Lo que no era esperable, más de cuatro décadas después, es que aquellos 59 diputados que votaron en contra de la Ley de Asociaciones Políticas y los 13 que se abstuvieron, encontraran en los 150 diputados del PP, Vox y Ciudadanos de esta legislatura, una segunda oportunidad para hacer añicos la legitimidad de los partidos de izquierda y de las formaciones nacionalistas, para socavar la pluralidad política tan temida y perseguida por Francisco Franco. Y para ello, están usando como altavoz las instituciones democráticas que negaban aquellos diputados y como tribuna la libertad de expresión que reprimía el aparato político franquista.
Sin embargo, la libertad de expresión –tal y como ha dejado claro el Tribunal Europeo de Derechos Humanos en diferentes resoluciones– no tiene un carácter absoluto. Precisamente porque constituye uno de los fundamentos esenciales de una sociedad democrática goza de una especial protección cuando los discursos, los mensajes y la propaganda política representa una amenaza inminente para la convivencia democrática. Porque defender el libre juego del debate político entraña deberes y responsabilidades.

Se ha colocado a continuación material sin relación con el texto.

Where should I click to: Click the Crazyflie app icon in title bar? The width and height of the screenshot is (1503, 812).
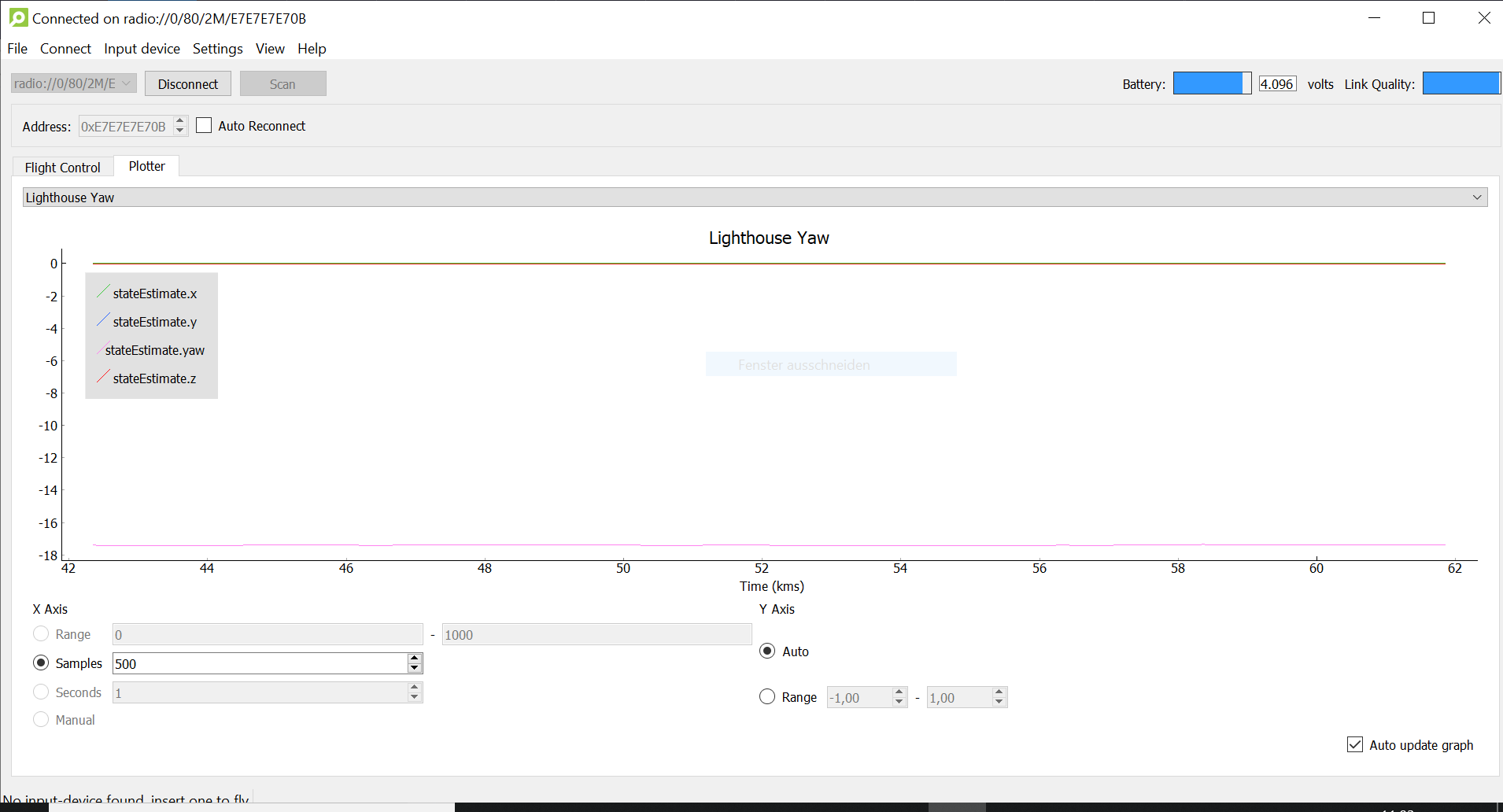click(x=18, y=17)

Esto lo saben bien en la Unión Europea y, muy especialmente, en Alemania. Muchos de los discursos, mensajes y propaganda política empiezan a representar una amenaza inminente para la convivencia democrática. Como dice el TEDH en Féret vs Bélgica: “La tolerancia y el respeto de la igual dignidad de todos los seres humanos constituyen el fundamento de una sociedad democrática y pluralista. De ello resulta que, en principio, se puede considerar necesario, en las sociedades democráticas, sancionar e incluso prevenir todas las formas de expresión que propaguen, inciten, promuevan o justifiquen el odio basado en la intolerancia”. Añade la resolución que “es de crucial importancia que los políticos, en sus discursos públicos, eviten difundir palabras susceptibles de fomentar la intolerancia (...) ya que tal comportamiento puede suscitar en el público reacciones incompatibles con un clima social sereno y podría minar la confianza en las instituciones democráticas.”.

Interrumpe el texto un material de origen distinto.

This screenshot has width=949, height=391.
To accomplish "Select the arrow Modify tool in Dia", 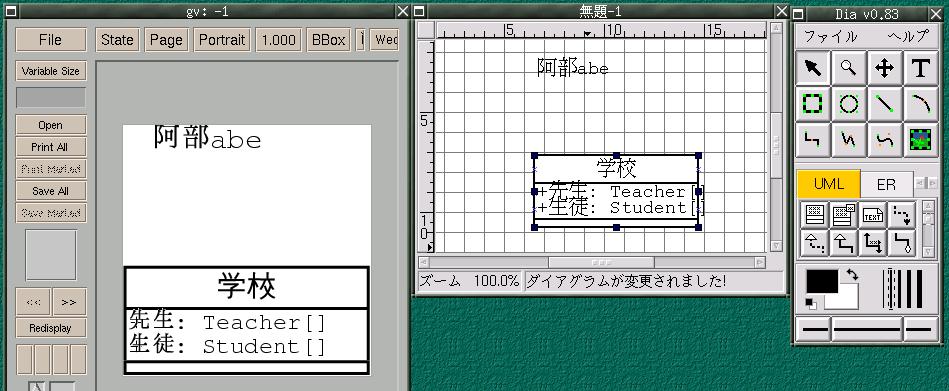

Cuesta creer en la sinceridad democrática del PP y de Vox, tras escuchar a Cuca Gamarra acusar a Pedro Sánchez de conductas autoritarias, de leer a Díaz Ayuso acusar al Gobierno central de autoritario, de ver a Rocío Monasterio llamar a Pedro Sánchez dictador o de observar el posado orgulloso de Macarena Olona ante una pintada fascista. Pero sobre todo cuesta no sentir inquietud por las secuelas que en la convivencia deja un discurso político fundamentalista y deshumanizador que se apropia de un victimismo y argumentario que no se corresponde con el de una España plural y diversa que busque el bien común y sostenible.